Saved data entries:
--------

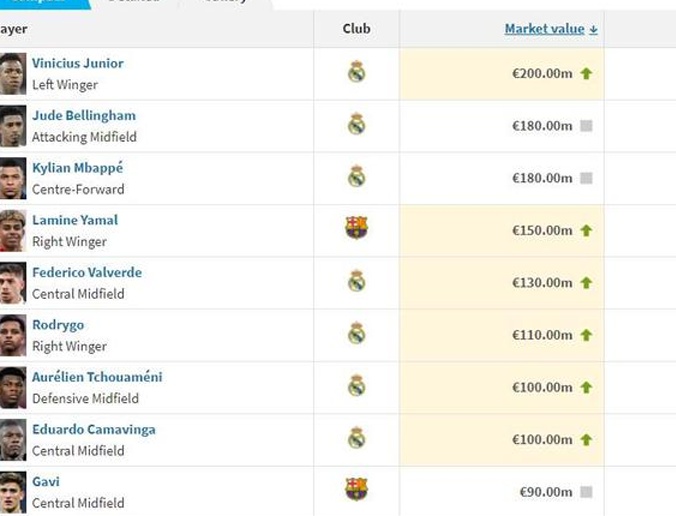
Task: Click Real Madrid crest in Vinicius Junior row
Action: point(357,72)
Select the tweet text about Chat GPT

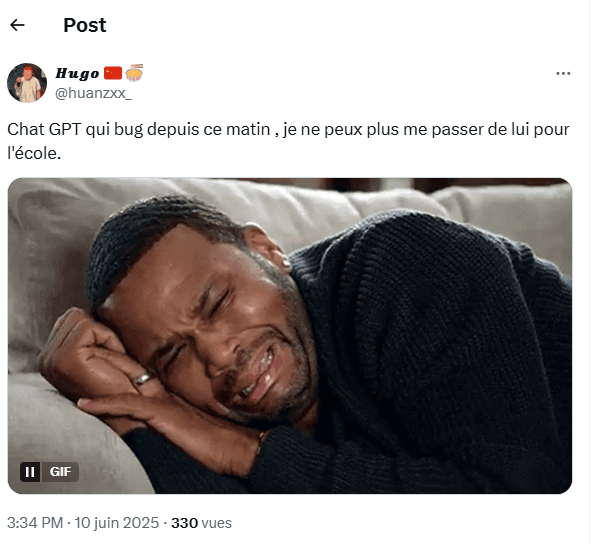tap(288, 142)
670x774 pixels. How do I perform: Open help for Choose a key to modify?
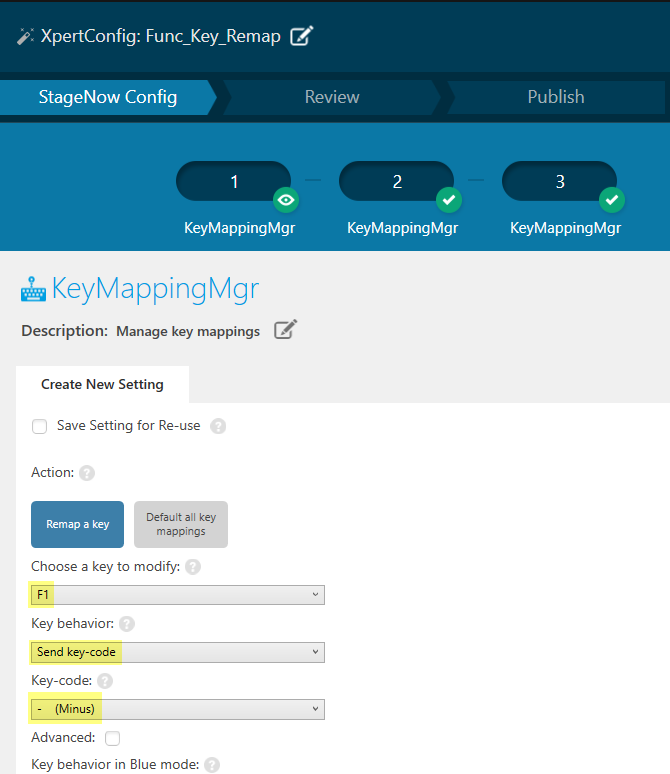pyautogui.click(x=192, y=567)
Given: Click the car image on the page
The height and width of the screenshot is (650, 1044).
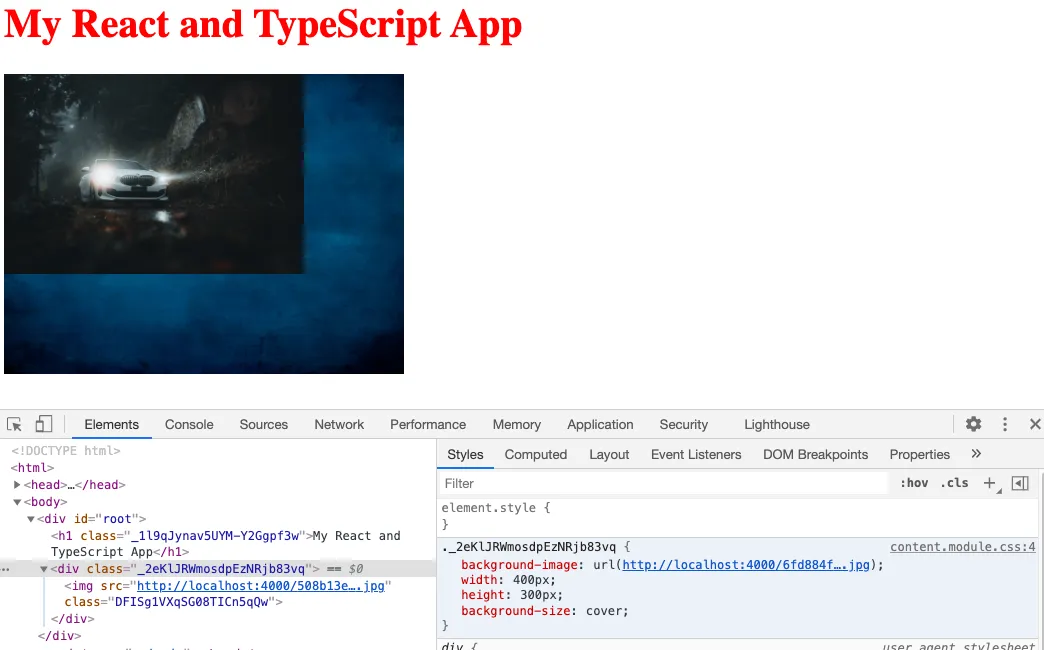Looking at the screenshot, I should (154, 174).
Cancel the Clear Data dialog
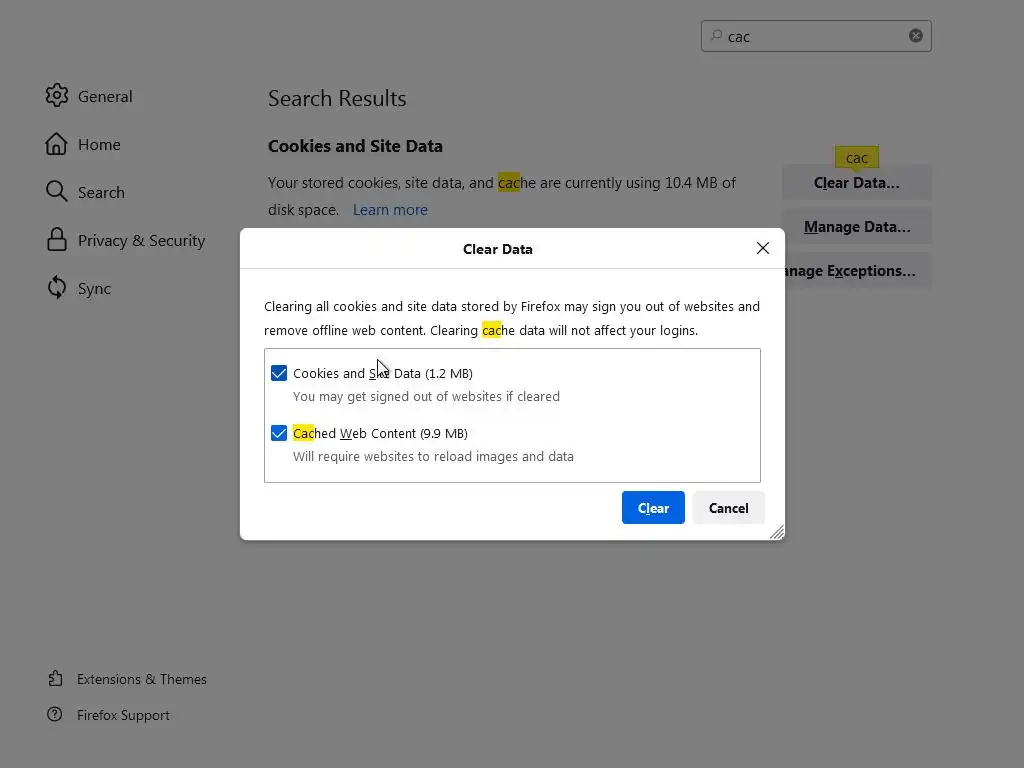 728,507
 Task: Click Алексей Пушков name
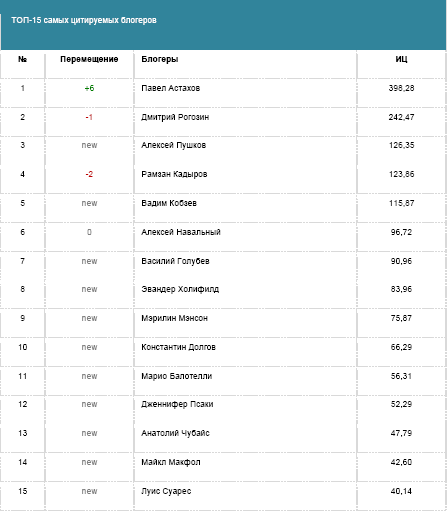pos(173,145)
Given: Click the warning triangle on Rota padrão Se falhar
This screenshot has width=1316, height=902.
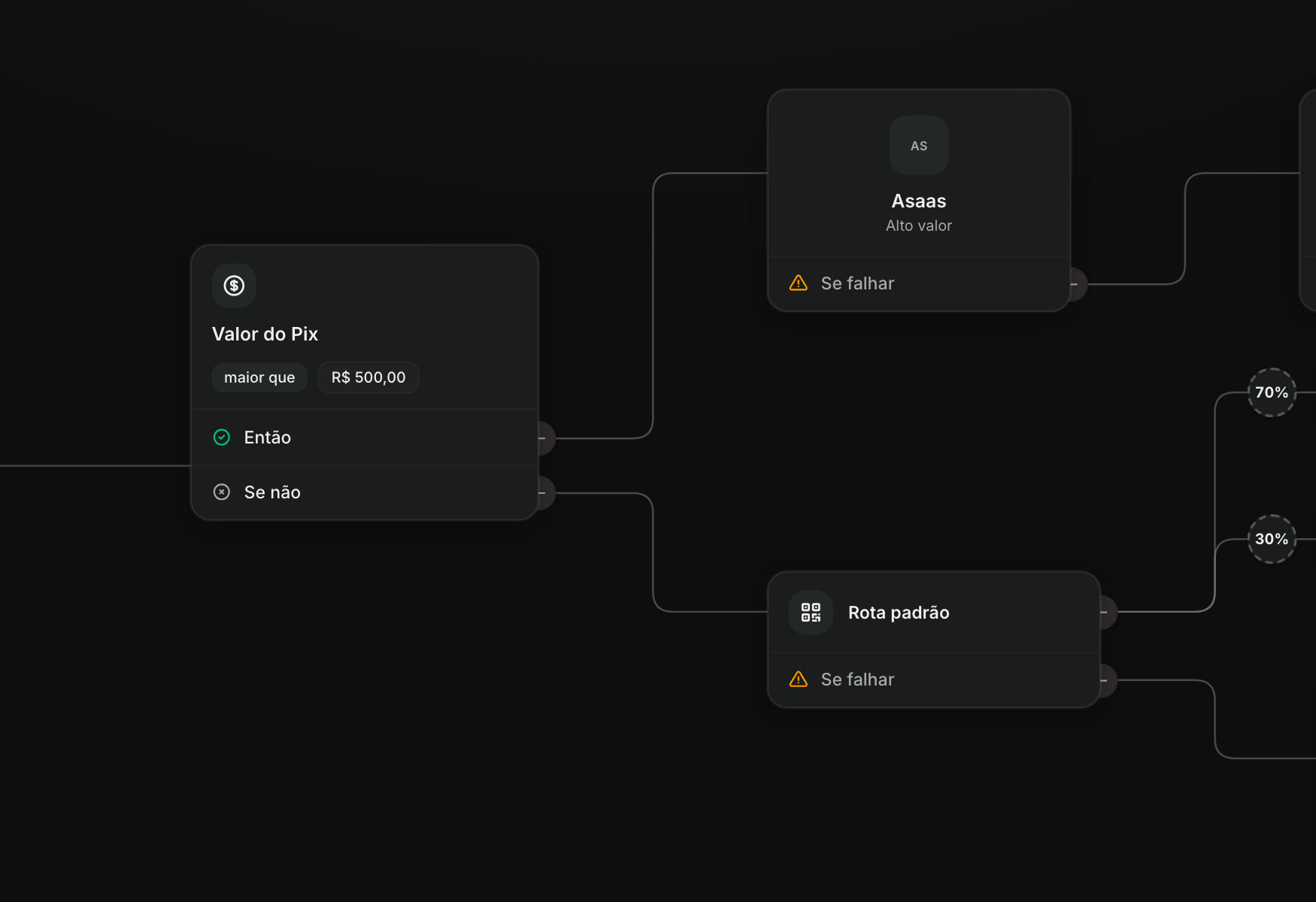Looking at the screenshot, I should pyautogui.click(x=799, y=680).
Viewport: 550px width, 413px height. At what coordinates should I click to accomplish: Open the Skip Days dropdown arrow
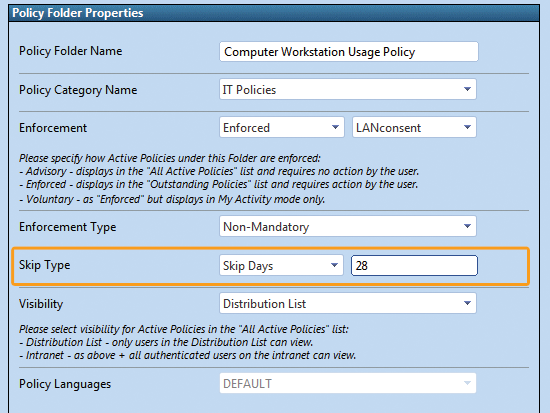click(334, 265)
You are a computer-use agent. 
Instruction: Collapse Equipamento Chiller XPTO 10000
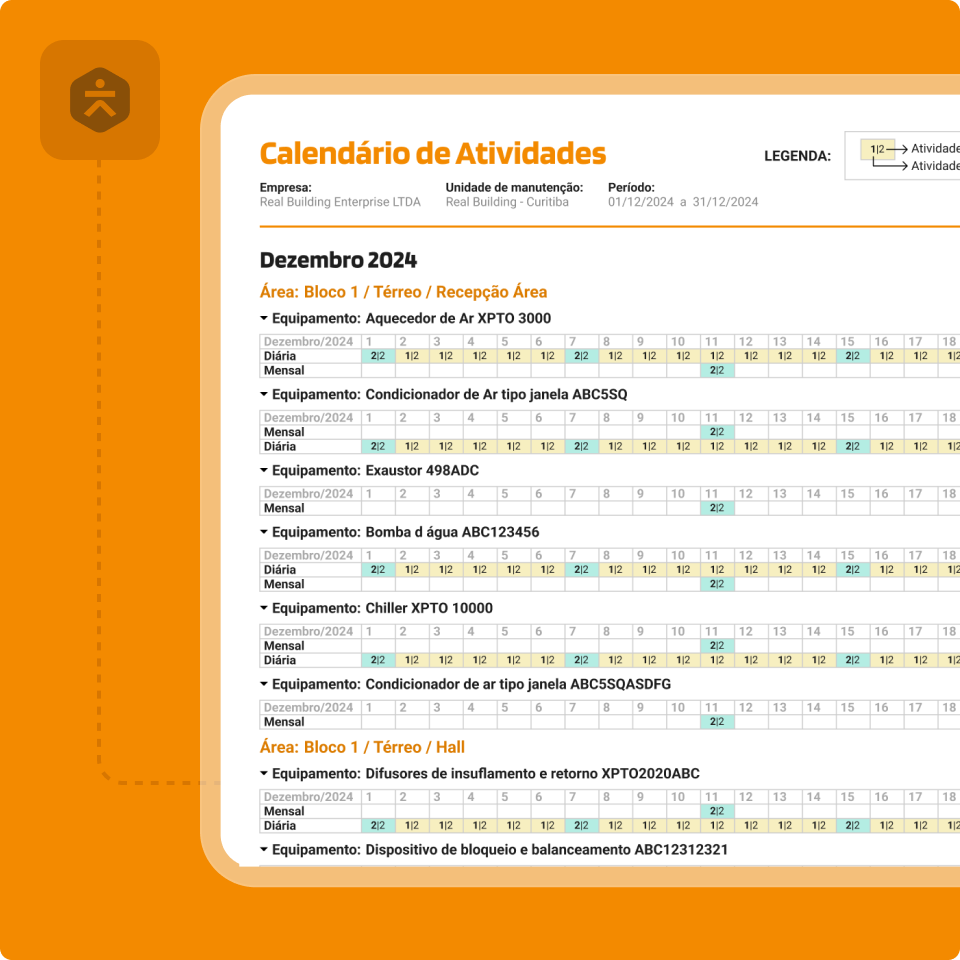click(x=262, y=607)
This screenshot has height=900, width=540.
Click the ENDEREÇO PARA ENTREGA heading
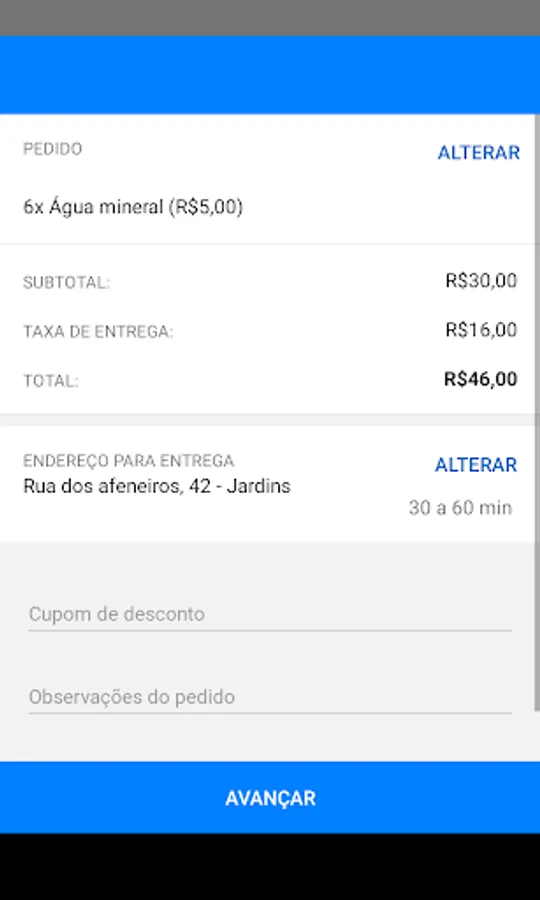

--------

About this task:
Each line from the one containing "Viewport: 550px width, 413px" down to the final line of the records above must be reproduced exactly; no pictures go into the copy.

Solution for this exercise:
Viewport: 550px width, 413px height. At what coordinates should I click to accomplish: Open the Skip Days dropdown arrow
click(334, 265)
You are a computer-use agent. 
Instruction: Collapse Equipamento Chiller XPTO 10000
click(x=262, y=607)
This screenshot has height=900, width=540.
Click the ENDEREÇO PARA ENTREGA heading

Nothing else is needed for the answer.